Additions in version 0.8

Here is a list of changes and additions that I did for version 0.8:

- rewrote XMill so that it can be compiled as a fully-re-entrant library.
  XMill was developed as two separate command-line tools that had a lot 
  of intertwined code, so this was no simple task, let me tell you that..
  While doing this, I also moved a lot of C functions to (static) classes and
  moved code inside .hpp files to .cpp files. The .hpp and .h files contain
  very little code now, so they should be a bit more readable.
  The only global variables that are left are three read-only array variables.
  
- with the rewrite to a library, there is now the feature to compress and 
  decompress XML files in memory. The commandline tools only provided 
  file-based (or Unix filter-based) functionality.

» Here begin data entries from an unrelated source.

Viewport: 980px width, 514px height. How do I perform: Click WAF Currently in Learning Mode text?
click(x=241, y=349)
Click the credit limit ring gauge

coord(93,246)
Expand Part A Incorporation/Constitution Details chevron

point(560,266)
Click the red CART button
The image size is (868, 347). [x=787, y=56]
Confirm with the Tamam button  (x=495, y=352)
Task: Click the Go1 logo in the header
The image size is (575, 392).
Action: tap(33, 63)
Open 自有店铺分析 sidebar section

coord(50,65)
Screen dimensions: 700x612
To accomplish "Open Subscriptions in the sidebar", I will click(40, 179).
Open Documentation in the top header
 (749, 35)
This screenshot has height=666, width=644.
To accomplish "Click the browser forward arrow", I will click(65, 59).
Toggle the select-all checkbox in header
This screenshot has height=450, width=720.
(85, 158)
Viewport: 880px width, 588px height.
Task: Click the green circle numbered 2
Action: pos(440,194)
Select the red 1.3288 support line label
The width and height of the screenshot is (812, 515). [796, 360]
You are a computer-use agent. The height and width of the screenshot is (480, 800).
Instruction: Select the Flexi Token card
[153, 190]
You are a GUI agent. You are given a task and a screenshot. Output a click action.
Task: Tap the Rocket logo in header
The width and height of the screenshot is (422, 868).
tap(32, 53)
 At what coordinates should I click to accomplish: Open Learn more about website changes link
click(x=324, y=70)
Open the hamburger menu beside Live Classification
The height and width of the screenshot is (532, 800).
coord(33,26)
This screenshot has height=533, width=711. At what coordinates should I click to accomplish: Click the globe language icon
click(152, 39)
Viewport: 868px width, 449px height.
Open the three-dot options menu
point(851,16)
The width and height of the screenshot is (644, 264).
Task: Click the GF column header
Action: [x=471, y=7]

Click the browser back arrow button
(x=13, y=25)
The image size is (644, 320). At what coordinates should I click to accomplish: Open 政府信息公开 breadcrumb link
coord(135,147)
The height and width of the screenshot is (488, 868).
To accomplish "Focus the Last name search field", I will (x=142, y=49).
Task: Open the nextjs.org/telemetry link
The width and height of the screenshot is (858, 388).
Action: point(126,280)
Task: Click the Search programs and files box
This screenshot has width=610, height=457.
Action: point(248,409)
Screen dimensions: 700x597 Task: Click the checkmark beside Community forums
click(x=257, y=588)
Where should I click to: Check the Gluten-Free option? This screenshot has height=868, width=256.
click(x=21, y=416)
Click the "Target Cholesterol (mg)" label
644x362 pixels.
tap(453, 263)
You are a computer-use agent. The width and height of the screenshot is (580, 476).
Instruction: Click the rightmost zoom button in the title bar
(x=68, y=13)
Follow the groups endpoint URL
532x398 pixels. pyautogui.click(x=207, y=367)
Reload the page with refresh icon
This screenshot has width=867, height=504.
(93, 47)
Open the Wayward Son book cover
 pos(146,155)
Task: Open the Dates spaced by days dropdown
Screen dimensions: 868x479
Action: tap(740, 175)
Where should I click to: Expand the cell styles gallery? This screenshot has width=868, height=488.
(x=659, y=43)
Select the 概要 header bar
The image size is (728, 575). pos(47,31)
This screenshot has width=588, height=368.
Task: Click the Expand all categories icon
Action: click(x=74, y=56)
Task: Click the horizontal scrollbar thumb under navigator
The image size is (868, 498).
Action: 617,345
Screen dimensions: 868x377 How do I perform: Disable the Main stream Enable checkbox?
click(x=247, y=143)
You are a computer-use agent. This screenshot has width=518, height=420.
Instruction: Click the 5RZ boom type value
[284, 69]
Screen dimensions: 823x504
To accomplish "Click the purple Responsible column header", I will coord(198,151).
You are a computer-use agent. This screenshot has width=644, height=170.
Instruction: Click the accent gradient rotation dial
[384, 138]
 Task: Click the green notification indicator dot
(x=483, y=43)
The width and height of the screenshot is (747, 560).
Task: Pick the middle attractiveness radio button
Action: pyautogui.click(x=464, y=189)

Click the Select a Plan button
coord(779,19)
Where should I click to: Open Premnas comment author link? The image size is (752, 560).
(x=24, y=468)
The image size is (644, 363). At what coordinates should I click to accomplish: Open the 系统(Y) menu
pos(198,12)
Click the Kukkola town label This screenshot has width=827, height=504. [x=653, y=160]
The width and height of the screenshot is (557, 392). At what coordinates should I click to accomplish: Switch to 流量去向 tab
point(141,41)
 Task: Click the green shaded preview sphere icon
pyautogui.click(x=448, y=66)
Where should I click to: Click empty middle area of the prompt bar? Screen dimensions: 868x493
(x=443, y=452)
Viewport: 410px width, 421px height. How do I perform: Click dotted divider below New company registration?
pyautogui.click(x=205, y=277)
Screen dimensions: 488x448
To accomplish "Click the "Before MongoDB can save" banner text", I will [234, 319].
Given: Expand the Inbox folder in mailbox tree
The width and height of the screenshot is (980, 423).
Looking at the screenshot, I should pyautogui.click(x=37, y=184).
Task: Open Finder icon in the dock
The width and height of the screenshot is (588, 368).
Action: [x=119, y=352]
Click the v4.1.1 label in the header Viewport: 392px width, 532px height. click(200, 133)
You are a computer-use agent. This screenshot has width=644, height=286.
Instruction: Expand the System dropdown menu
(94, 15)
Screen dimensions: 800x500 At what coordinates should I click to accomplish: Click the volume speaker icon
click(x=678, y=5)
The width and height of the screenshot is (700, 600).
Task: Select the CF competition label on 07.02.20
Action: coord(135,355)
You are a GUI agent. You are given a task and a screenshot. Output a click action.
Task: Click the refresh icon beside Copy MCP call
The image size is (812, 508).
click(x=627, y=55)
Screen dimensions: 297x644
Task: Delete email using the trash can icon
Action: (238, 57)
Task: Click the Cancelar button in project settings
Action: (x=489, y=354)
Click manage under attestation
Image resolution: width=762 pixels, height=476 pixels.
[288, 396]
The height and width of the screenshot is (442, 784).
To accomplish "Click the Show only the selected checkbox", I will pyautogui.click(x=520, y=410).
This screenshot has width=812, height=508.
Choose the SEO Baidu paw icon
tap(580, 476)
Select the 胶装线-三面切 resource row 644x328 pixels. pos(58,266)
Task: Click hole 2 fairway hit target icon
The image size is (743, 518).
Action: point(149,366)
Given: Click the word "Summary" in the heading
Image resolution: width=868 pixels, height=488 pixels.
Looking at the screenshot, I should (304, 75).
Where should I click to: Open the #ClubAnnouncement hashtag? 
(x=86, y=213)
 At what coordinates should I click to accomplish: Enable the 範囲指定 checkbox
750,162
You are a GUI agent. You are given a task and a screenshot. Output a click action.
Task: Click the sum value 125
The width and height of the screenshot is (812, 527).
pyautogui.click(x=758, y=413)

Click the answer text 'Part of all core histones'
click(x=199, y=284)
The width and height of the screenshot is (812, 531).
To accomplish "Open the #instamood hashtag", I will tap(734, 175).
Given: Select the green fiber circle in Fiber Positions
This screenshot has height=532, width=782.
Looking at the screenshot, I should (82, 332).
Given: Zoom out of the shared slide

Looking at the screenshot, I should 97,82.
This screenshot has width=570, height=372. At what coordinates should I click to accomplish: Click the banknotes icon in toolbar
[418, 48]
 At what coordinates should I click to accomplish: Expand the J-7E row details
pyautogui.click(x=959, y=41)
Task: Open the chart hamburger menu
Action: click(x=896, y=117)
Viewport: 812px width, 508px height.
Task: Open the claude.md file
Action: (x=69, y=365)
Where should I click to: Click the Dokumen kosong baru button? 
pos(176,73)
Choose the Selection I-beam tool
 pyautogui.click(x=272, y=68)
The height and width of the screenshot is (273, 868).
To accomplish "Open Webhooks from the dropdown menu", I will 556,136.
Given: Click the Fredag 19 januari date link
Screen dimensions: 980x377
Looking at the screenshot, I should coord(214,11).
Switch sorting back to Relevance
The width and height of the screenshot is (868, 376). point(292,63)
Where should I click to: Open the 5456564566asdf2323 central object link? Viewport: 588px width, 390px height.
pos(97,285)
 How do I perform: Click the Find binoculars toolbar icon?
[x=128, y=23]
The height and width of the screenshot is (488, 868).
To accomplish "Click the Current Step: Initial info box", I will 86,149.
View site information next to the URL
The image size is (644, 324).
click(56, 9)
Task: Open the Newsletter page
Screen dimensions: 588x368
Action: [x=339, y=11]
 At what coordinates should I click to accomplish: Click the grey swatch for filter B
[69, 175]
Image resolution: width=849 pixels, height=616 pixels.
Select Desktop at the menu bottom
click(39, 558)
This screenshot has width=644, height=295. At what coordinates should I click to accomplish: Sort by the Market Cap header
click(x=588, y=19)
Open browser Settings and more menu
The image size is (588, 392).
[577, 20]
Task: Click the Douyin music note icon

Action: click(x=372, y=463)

This in-memory feature is 
  accessible using a C++ API. A small example program is included.
  
- a unit testing tool, xmilltest, has been implemented to test this C++ API.
  XMilltest reads in its commands using a simplistic script language and creates 
  detailed statistics and error messages. Please see the annotated example 
  xmilltest.script file for a how-to.
  
- a new User Compressor, BaseXNum, has been created, along with some subclasses.
  See below for more details.
  
- an XMI version number is stored by adding it to the XMill magic, 0x05e3d29e.
  (BTW: I don't know where this magic comes from. As far as I know, it's just a
  random number.)
  The major version number is added to the second LSB (0xd2), the minor number is
  added to the LSB (0x9e). The current version (for XMill version 0.8) is 01.00.
  I also added a uint32 to the header that can be used in future versions.
  Note that v0.7 XMIs can be decompressed without problems. The v0.7 
  decompressor cannot read v0.8 files.

- the type of general purpose compressor can now be chosen to be gzip, bzip2, 
  ppmdi (a variant of ppmd+) or nozip. Previously, the GZIP or BZIP2 support 
  was determined at compile-time.
  
  gzip accepts an index value of 1 through 9. Higher means slower execution
  but better compression.
  
  bzip2 usually compresses better than gzip, but needs considerably more CPU 
  time.
  
  ppmdi always compresses better than gzip and bzip2, but is slower than gzip.
  Compression is faster than bzip2, but decompression is slower. ppmdi accepts 
  a compression index value of 0 through 18. Higher is not always slower 
  execution/better compression, but I did try to give the PPMDi size/order 
  variables some sensible values. Note that you can't change those hardcoded 
  size/order values at will; doing that will break compatibility with 
  v0.8-ppmdi-compressed XMI files since only the compression index is saved in 
  the encoded file, not the actual size/order values.
  
  nozip is a 'compressor' that just stores the data as-is, with 'NOZIP' strings 
  as prefix and postfix. NoZip was developed for debugging purposes. Using nozip
  also shows the 'internal' XMill compression capability, i.e., the amount of
  data reduction that XMill itself yields. 
  
- I analysed the XMI file structure, documented it and wrote an XMI file inspector
  that prints out all kinds of cool numbers and texts about it. It also performs 
  integrity checking. Note that the documentation and implementation is not 
  complete yet. It's almost complete, though.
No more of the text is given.